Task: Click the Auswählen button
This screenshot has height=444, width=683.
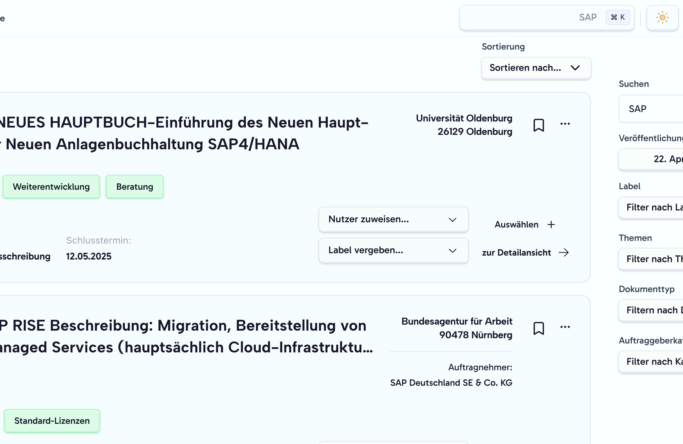Action: pos(516,224)
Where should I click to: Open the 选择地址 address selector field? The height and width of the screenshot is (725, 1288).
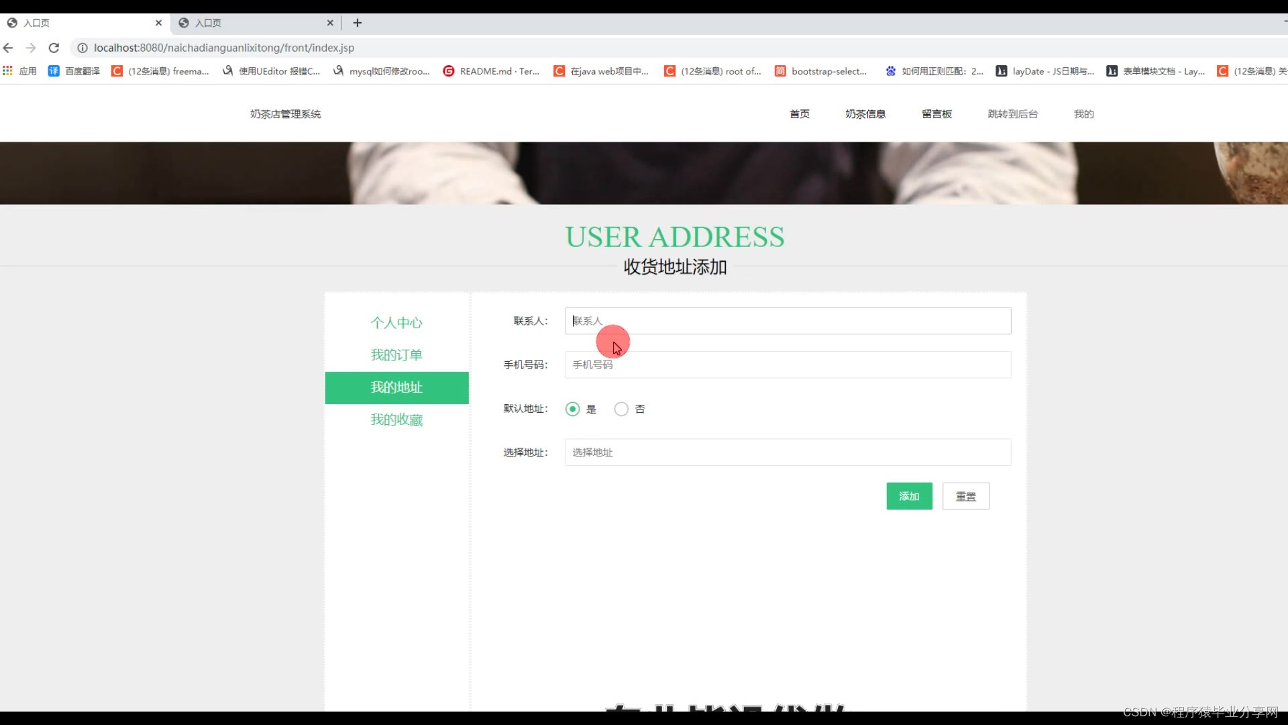[788, 452]
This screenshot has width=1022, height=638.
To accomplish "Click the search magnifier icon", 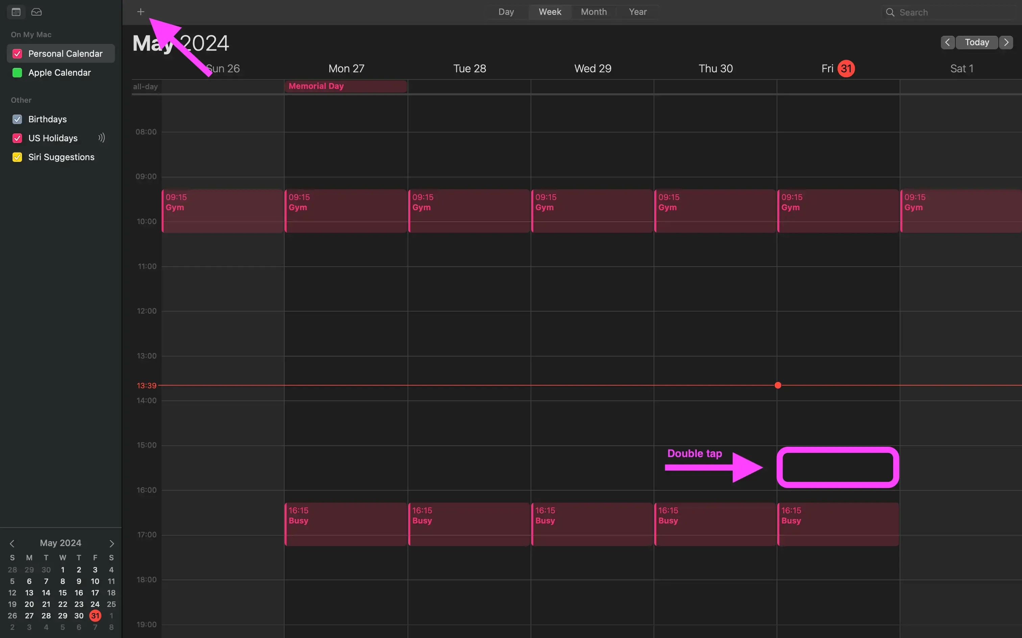I will pyautogui.click(x=890, y=12).
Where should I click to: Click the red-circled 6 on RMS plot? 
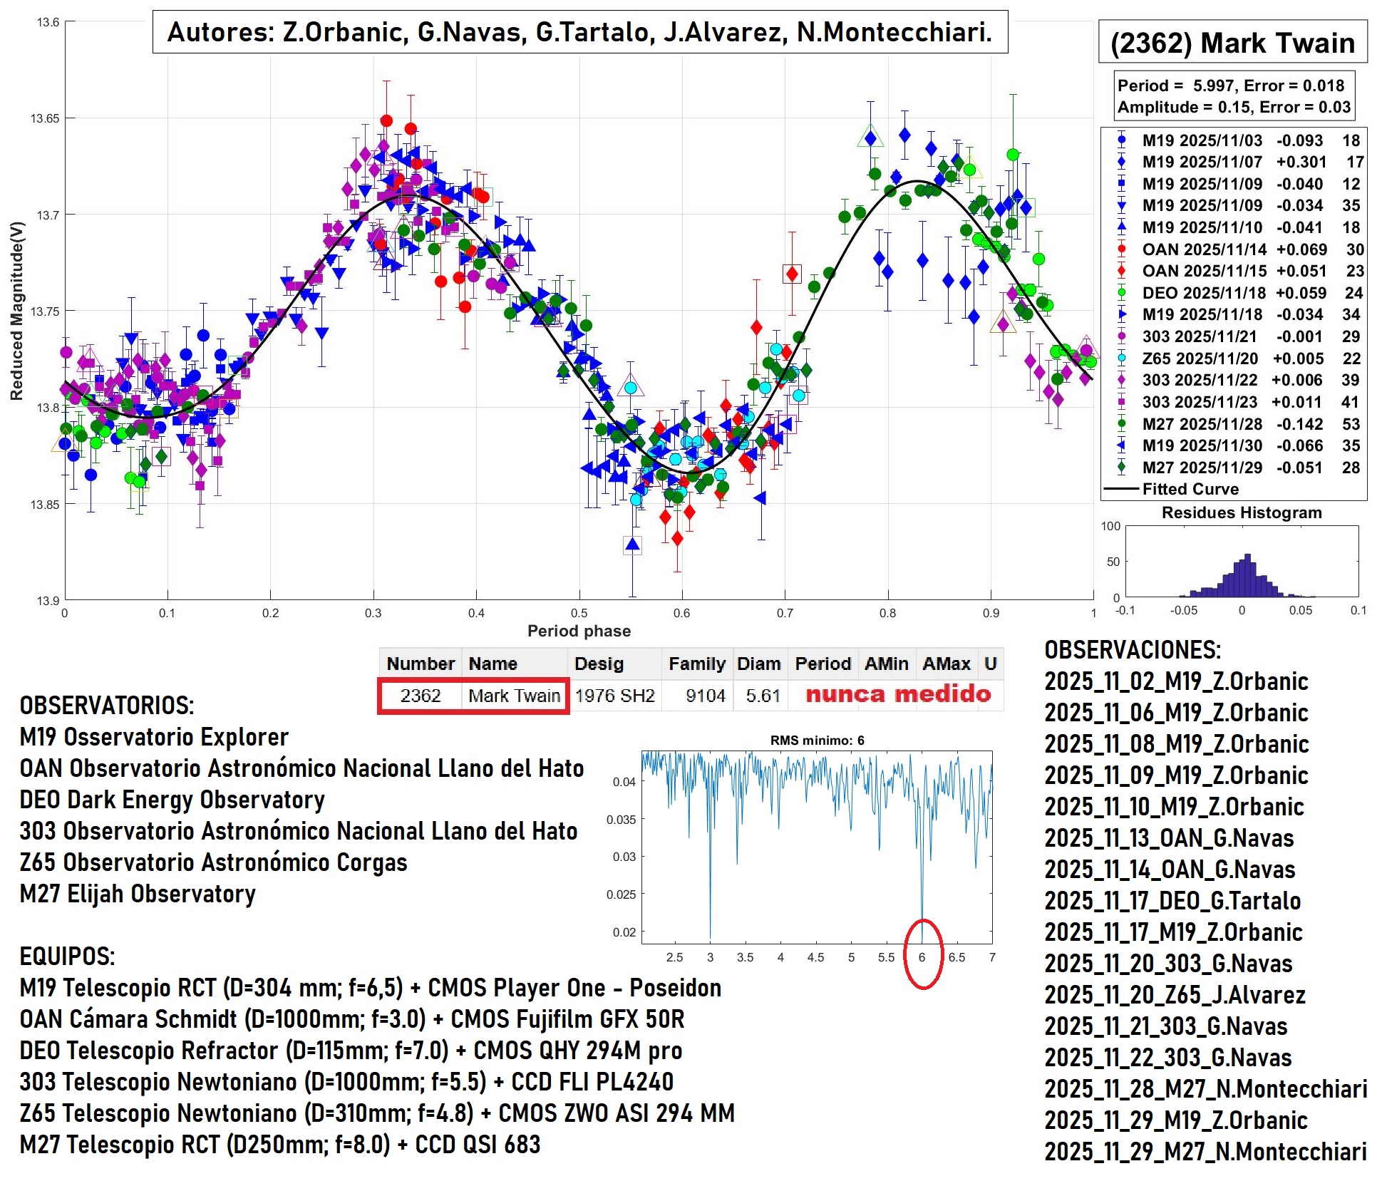pos(922,957)
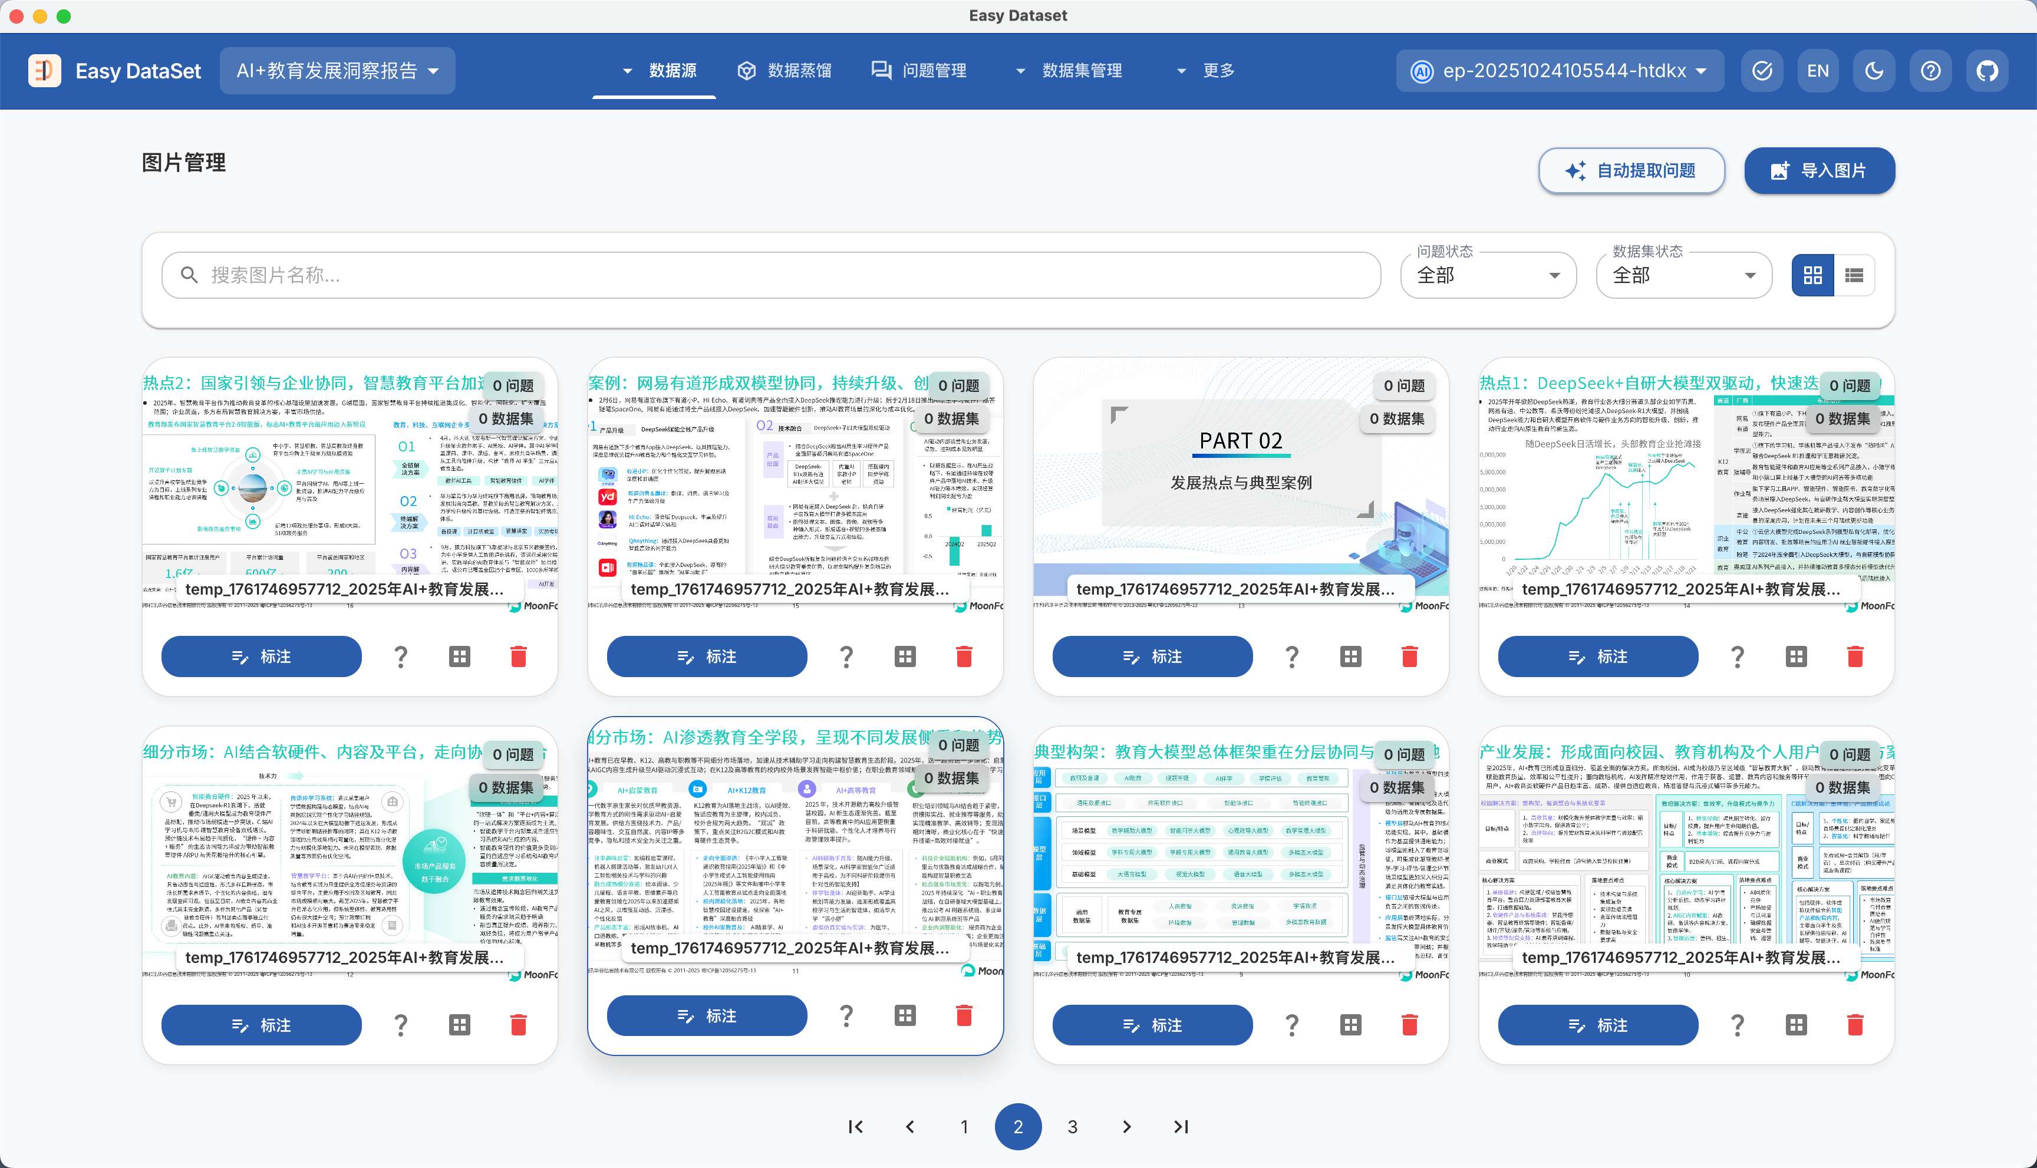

###

> [Aim of the task] Go to the line with "Where should I click to: Click" in the entries above. Reproduce that line and each one after it to the end, exactly and without the pictures.

> [Reply to the exercise]
Where should I click to: Click the red-circled 6 on RMS plot? 
pos(922,957)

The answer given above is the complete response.